WHAT YOU NEED TO DO:
Check every line of the material below for "gommose". Give the number of lines that have it, and only that.

RAW DATA:
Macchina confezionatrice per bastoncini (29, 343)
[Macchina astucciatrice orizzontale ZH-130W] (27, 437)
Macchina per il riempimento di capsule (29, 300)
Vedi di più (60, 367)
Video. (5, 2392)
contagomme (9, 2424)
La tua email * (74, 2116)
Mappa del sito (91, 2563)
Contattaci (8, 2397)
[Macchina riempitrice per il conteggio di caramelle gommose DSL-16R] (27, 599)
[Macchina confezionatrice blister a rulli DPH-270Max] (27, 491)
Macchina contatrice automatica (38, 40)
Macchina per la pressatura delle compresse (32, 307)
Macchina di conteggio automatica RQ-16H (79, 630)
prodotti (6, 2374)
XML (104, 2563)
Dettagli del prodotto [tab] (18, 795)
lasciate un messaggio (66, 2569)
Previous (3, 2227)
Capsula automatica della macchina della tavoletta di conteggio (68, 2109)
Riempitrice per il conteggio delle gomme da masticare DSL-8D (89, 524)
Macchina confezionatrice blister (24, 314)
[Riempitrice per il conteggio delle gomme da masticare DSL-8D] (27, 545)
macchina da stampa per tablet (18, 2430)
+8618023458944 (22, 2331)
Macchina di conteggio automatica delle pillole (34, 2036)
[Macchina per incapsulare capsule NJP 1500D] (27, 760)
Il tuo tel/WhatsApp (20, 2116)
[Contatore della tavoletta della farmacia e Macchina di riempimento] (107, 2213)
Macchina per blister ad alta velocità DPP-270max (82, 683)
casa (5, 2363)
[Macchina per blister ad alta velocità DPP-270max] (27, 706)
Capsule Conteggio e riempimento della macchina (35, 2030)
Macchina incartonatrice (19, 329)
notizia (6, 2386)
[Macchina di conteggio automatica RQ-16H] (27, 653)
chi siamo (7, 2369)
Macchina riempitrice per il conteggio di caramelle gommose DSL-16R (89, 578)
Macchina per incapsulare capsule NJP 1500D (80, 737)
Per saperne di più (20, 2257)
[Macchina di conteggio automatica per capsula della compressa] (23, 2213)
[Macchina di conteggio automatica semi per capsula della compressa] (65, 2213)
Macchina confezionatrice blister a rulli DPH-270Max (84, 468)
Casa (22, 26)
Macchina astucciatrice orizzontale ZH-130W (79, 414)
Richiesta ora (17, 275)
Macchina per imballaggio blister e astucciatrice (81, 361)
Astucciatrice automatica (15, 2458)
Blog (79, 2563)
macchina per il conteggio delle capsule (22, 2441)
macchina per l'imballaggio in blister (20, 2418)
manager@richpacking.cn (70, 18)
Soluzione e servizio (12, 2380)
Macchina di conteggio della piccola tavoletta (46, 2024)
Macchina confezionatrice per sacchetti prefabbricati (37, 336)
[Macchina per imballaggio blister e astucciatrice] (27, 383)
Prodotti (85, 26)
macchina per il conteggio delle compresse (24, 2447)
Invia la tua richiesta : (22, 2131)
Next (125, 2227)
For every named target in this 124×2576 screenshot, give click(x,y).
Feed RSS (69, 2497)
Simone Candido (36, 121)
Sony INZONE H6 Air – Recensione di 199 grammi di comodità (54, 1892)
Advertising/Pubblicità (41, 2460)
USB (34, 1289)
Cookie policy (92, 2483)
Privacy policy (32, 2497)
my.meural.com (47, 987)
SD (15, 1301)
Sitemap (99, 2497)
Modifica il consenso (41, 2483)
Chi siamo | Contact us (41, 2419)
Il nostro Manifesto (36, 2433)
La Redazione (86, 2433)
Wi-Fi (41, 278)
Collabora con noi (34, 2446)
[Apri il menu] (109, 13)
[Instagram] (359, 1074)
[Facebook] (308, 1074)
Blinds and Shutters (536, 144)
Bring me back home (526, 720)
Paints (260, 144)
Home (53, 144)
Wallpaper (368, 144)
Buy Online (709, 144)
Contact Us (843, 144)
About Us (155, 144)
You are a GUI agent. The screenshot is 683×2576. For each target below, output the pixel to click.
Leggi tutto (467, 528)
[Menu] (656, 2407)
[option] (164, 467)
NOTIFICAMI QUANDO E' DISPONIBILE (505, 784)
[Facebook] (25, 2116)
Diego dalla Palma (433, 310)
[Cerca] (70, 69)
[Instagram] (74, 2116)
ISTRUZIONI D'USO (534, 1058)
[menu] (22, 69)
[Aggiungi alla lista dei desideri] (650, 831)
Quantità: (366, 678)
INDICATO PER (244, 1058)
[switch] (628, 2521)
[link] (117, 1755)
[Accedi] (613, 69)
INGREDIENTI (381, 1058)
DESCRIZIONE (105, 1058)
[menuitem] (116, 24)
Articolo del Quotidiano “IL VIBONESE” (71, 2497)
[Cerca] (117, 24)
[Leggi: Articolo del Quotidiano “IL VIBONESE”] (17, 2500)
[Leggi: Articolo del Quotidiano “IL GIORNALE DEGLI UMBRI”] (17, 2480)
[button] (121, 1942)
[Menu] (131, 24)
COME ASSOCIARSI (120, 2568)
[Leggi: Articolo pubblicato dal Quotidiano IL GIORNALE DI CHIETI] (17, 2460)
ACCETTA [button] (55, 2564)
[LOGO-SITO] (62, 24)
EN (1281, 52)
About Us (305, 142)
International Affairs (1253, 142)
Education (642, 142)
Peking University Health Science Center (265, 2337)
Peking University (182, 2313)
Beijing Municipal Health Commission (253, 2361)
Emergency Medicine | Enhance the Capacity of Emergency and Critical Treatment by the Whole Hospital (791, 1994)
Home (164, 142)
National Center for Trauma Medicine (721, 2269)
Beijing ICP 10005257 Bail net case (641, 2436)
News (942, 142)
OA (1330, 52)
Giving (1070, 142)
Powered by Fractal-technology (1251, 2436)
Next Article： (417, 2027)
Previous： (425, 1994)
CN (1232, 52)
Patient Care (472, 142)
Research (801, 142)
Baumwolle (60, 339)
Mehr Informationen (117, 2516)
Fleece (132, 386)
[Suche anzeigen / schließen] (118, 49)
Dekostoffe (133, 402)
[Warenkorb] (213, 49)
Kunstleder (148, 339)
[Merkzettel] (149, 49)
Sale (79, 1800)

RESPONSE TO THE TASK:
2